Dataset
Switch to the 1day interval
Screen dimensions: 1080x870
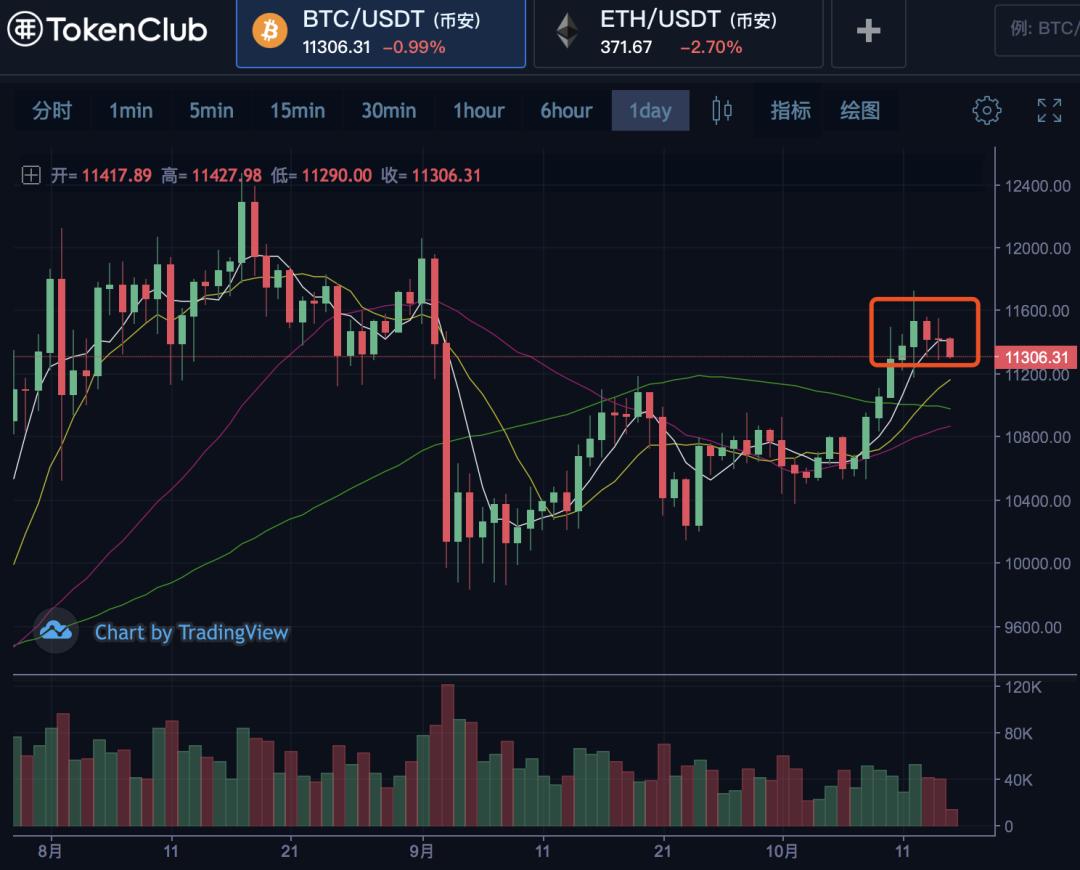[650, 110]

---

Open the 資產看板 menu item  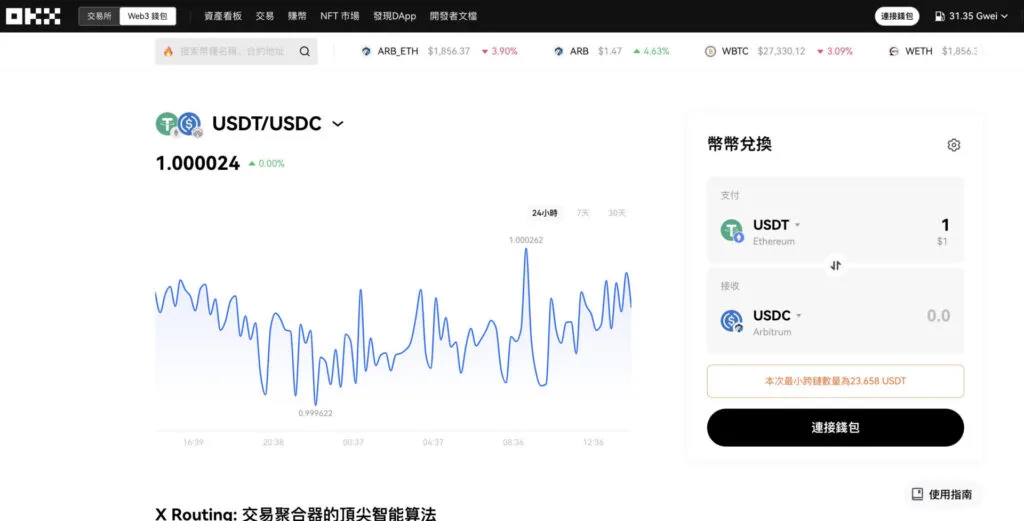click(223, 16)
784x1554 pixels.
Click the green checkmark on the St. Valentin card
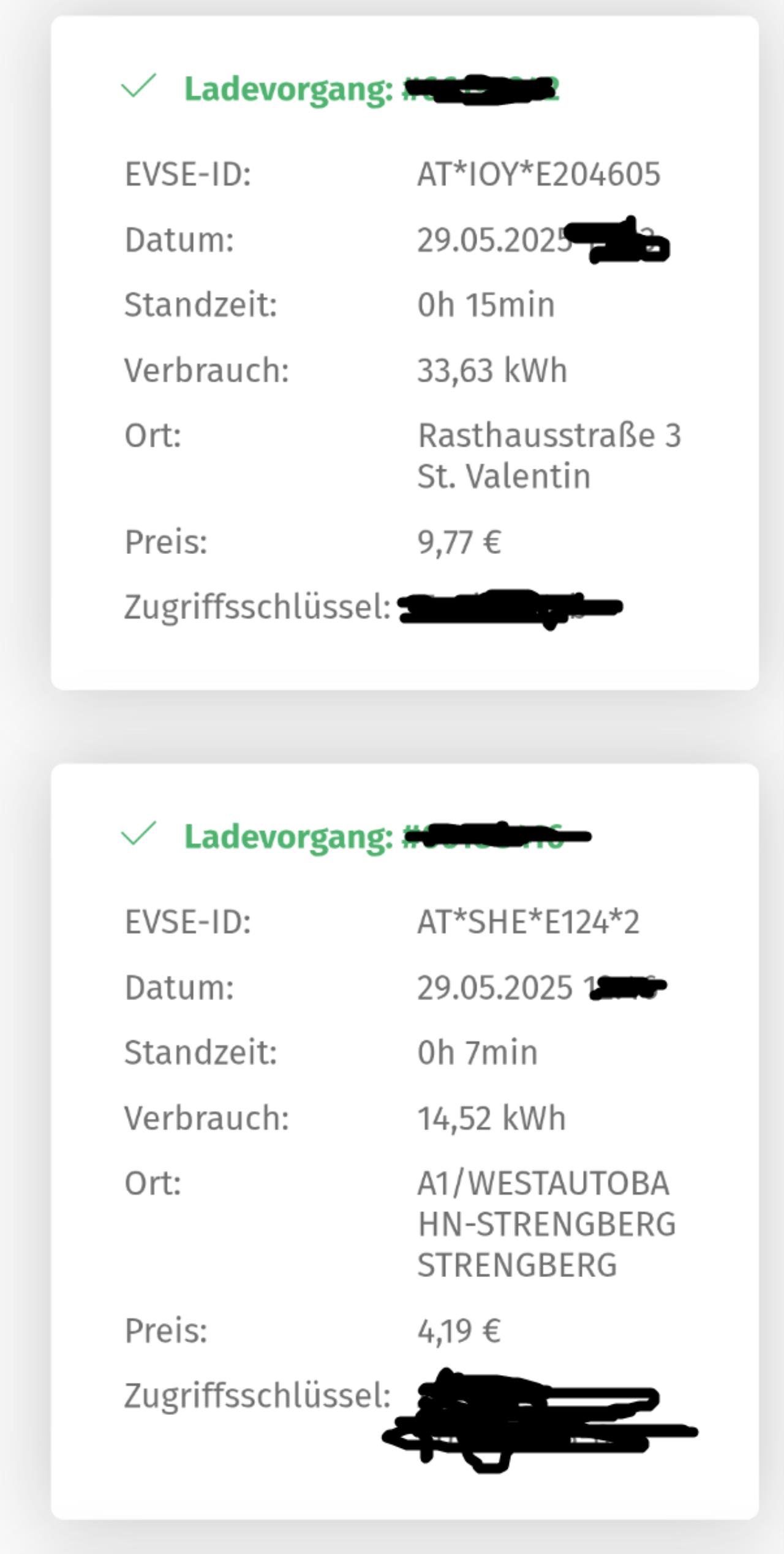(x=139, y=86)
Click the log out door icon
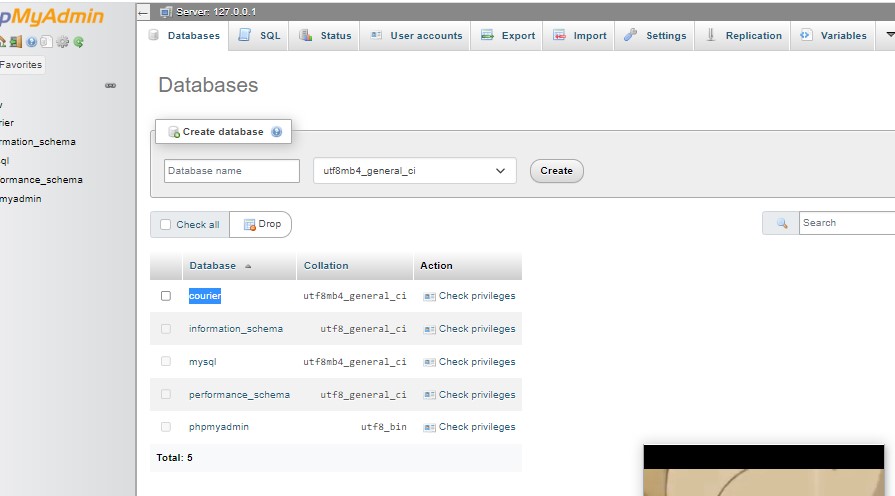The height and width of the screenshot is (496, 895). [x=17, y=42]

Task brief
Please edit the material between the lines holding "784x1554 pixels." and "The height and", inclusive, replacing "log out" with "sign out" and leaving everything else unchanged. Return only those lines, without the pictures.

Result for this task
784x1554 pixels.
Click the green checkmark on the St. Valentin card
(x=139, y=86)
Click the sign out door icon
The height and width of the screenshot is (496, 895). [x=17, y=42]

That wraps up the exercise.